At this time, Apakidze became a member of the “queer Georgian art collective” dedicated to “destroying toxic social norms.”

“Tbilisi-based queer art collective Fungus thrive amid hostility. By creating unapologetically bold art and a supportive community, the group of 20 artists are carving out a safe space for queer youth in a society seeking to marginalize them. ‘Fungus thrives in damp and dark places,’ the group’s manifesto reads. ‘It plays a vital role in the ecology of the biosphere. By decomposing any organic matter, it creates rich soil. A counterculture prospers similarly,” explained The Calvert journal, an online magazine “exploring the contemporary culture and creativity of the New East: Eastern Europe and the Balkans.

“Fungus,” “a very left-wing, liberal base” was formed to hold a queer art show alongside the Tbilisi Mercedes-Benz fashion week one year ago. The plan was stalled by COVID restrictions but the group went on to organize many events linked to the “Rave Revolution.”

This is where Carmen Brucic, the Tyrolean photographer who was approached by Bishop Glettler to contribute to his “tired? lost? displaced?” art show that consists in the display of three “installations” in as many churches in Innsbruck this Lent. The bishop appears to have appreciated an exhibition she set up at the Tbilisi Photo Festival in Georgia in the summer of 2021: under the title “Private Stages,” it portrayed five activists of the “Rave Revolution.” Apakidze was one of them.

Brucic chose to shoot her pictures of the young man in all his “fragility,” lying naked on a bed, adopting different poses. The photo chosen by Bishop Glettler focuses on Apakidze’s inclined face, chest and outstretched arm in a way that apes an inverted Crucifixion, showing the activist’s pierced nipple and multiple tattoos and scars on his inner arms due to self-harm.

Contemporary art always asks for discussion because what the “discourse” about installations are part and parcel of every opus. In this case, it was Bishop Glettler who got the ball rolling by proclaiming that “the photo of the young man in the picture is from characterized by suffering and aggression against oneself.” The photo is “an expression of exhaustion and resistance,” he said, adding that “it is an ambivalence that was interesting to us. The arm forms a kind of ‘V’ as for ‘victory.’ In this respect, it is a very strong fasting and Easter symbol!”

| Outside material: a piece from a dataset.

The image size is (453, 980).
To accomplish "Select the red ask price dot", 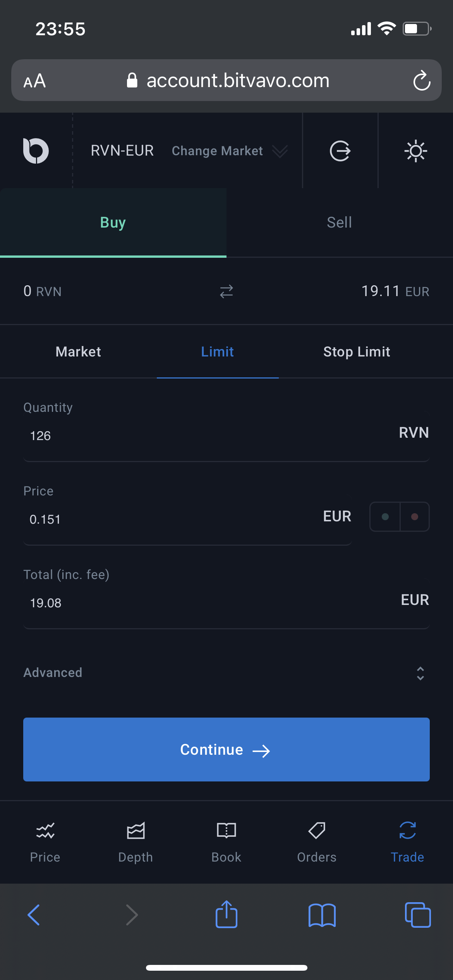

The bishop cannot have ignored Carmen Brucic’s other work, dark and tortured, abounding in images of death, waste, and de-structured human figures. Nor can he have missed the short video showing the artist’s work for the Tbilisi Festival, with its images of transexual men and the full series of the homo-erotic shots of Apakidze.

Apakidze’s own Instagram account shows many equivocal pictures of trans men, tortured faces, homosexuals kissing, and altogether weird and disturbing young people who have no idea of their own dignity. It includes the photograph of a contemporary art exhibit labeled “Abortion Pills” set up – according to the “artist” – as “a corner of the icons of the Virgin Mary, which is an advertising campaign for abortion pills.”

“Abortion is a sacral act in which a woman reclaims the right to reproduce,” Apakidze further comments.

This man’s picture is now hiding the baroque altarpiece of an Austrian church, with the dubious blessing of the local bishop who not only inaugurated the work together with Carmen Brucic last Tuesday, but who claims full responsibility for choosing and organizing what must be a blasphemous installation, given the context.

Hermann Glettler, a member of the supposedly mainstream traditional “community of the Emmanuel” was named as bishop of Innsbruck in 2017 by Pope Francis, having already made a name for himself as a promoter and personal producer of contemporary art.